Byline originally published in DGR's What's Working in ABM Report, get your copy here.
I’m a marketer through and through, but as a matter of practice, I make it a point to work alongside my sales team from time to time and cold-call. And, if I’m being completely honest, I hate it.
You might wonder, why do something you hate? The truth is, the experience reminds me about the fundamentals of my job . My job is to give sales a ‘Why You, Why You Now’. My job is to drive measurable, actionable product awareness and interest from the people at accounts most likely to buy our product.
And all pieces of that JD are important:
- Measurable
- Actionable
- Product awareness and interest
- People at accounts likely to buy
After all, cold-calling isn’t so bad (or difficult) if it isn’t, well, cold.
The Classic Quantity or Quality Debate
The critique of the modern demand gen marketer is that many of us (still) focus on (ToFu) quantity over quality. And this trend of driving high ToFu volume is really no surprise. Current B2B marketing channels and technologies make it easy, and often inexpensive, to drive a high volume of measurable actions from specific people (aka “leads”). But there’s a limitation with a basic volume-based approach that can show up in funnel health analysis (conversion rates, velocity, deal size) and seller feedback alike: with a volume-based approach, marketers often drive the right people from the wrong accounts to respond.
So when ABM hit the market and suggested we switch to targeting a mutually agreed upon finite target account list (TAL) to solve the quality vs. quantity problem, many of us jumped on it. After all, if you co-define and co-target a specific list of priority accounts with sales surely (at minimum) you’ll solve the right-person-wrong-account issue.
But the reality is that the adoption of ‘100% ABM’ has been sluggish and incomplete. In fact, if you inject truth serum into the arms of B2B marketers, I’d guess the reality of demand gen practices at most B2B organizations are (still) hybrid.
I’m here to say the lack of full-fledged adoption of ABM is not a flaw but actually a reasonable market reaction to an overcorrected demand gen approach. Unless your ideal customer is a tiny number of potential accounts, there’s nothing in and of itself wrong with a demand gen methodology that generates a combo of on and off TAL engagement. After all, volume and quality are not necessarily mutually exclusive.

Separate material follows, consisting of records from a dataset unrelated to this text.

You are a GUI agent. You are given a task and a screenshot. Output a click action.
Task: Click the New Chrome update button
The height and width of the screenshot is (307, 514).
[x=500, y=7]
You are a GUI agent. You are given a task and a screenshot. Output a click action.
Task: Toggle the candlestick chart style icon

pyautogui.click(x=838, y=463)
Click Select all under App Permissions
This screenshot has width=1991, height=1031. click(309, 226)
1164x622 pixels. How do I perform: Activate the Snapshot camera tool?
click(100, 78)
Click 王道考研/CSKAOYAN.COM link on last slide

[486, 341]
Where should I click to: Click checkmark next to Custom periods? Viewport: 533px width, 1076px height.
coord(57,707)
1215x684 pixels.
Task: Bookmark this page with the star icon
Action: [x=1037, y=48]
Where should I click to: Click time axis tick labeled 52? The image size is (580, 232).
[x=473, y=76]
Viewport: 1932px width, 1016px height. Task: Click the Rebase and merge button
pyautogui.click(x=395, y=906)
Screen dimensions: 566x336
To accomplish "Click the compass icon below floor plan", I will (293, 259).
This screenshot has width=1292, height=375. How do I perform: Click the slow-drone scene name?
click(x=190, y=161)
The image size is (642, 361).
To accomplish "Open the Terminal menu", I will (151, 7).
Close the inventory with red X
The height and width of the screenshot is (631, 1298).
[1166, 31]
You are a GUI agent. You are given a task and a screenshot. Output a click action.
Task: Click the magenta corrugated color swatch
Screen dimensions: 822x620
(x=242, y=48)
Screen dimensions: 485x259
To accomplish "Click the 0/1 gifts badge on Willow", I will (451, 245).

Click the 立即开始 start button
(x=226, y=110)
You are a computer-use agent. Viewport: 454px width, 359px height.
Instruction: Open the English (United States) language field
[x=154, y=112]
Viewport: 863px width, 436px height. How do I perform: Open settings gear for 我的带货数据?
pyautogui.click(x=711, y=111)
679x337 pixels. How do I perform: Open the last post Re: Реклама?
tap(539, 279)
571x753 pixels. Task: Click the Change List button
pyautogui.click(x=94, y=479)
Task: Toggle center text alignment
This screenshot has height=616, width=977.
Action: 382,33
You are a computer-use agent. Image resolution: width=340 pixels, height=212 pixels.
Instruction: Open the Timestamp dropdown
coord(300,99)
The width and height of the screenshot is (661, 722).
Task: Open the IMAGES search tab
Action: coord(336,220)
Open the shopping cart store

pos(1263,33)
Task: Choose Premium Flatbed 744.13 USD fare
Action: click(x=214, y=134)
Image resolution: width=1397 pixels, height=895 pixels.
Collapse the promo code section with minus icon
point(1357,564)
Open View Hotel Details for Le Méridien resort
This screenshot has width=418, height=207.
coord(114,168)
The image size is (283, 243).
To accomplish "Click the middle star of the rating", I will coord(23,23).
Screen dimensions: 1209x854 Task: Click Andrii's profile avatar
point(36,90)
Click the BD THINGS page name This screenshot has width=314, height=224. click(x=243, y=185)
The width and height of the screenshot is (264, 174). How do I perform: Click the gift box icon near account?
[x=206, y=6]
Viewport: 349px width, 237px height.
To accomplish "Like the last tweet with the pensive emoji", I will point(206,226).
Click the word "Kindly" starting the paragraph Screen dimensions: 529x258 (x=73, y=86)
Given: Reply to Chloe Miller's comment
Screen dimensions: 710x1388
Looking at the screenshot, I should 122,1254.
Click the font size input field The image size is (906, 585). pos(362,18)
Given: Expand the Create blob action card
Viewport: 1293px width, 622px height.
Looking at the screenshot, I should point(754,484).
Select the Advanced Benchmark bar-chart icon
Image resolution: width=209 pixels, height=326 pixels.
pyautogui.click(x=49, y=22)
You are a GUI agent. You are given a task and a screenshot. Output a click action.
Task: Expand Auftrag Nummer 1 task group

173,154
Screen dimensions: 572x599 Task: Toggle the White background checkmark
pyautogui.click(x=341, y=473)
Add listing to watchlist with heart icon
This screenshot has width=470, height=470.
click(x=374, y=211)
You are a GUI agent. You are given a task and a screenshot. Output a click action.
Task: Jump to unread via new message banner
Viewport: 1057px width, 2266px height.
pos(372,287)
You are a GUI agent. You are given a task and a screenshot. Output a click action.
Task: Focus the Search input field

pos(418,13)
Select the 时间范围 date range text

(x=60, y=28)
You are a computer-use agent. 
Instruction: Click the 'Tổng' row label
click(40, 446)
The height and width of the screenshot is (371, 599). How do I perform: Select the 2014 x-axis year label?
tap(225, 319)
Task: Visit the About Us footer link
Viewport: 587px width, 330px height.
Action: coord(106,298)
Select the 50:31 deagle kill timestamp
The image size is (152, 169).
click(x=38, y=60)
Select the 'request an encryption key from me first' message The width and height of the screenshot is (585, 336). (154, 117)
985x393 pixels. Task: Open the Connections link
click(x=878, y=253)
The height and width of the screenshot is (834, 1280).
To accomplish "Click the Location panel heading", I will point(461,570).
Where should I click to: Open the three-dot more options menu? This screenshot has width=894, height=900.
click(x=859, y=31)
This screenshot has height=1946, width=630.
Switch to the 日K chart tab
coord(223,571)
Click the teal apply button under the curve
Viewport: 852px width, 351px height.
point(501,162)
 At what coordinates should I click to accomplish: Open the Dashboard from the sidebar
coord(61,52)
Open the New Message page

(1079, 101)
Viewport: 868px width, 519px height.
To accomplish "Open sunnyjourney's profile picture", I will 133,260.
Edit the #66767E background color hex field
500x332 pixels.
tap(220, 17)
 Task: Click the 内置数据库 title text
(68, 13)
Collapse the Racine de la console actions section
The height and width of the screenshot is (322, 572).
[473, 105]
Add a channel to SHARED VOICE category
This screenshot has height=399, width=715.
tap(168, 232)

What is true and what is solved by a more ABM-centric motion is that fit (aka a mutually agreed upon, data-backed definition of the types of accounts that share desirable characteristics) matters. Additionally, when it comes to prioritization, investment levels, and other strategic decisions, it is ideal to agree to a best-of-the-best list of highest fit accounts (target account list aka TAL) to go after. This ensures that you’re leveraging your financial and human resources in the most efficient way. That’s the key of a TAL — fit-based focus to drive measurable, actionable product awareness and interest from the right people in the right accounts who are most likely to buy (and become your next best customer).
What's a modern marketer to do?
I’d argue the job of the modern marketer, therefore, is not to rip and replace the current demand gen approach (no, I do not believe the “lead is dead”) with something entirely new but rather to evolve it into a more fit-focused and dare I say realistic practice. That’s ultimately why marketers gravitated toward adopting ABM, a focus on fit-first to identify the right accounts first. Naturally, a new lens on an account-first strategy has evolved — Account-Based Experiences (ABX) — focusing on the ability to determine cohorts of accounts that are most likely to act.
We’re talking a heavy focus on intent and engagement signals, blending the best of all worlds and possibly giving us the answer we needed for an evolved demand gen practice. One that drives quality and volume simultaneously, while delivering key, actionable insights (the Why You, Why You Now) that sellers need to succeed. Simply put: there will always be a new acronym in B2B marketing, but at the core, the trend is account-first for a reason and marketers need to focus on what strategies do rather than simply the names they go by. End of day? We’re all looking for a way to melt those ice-cold calls.
P.S. If you’ve never picked up the phone and called on an account, take this byline as your formal challenge. You’ll thank me later.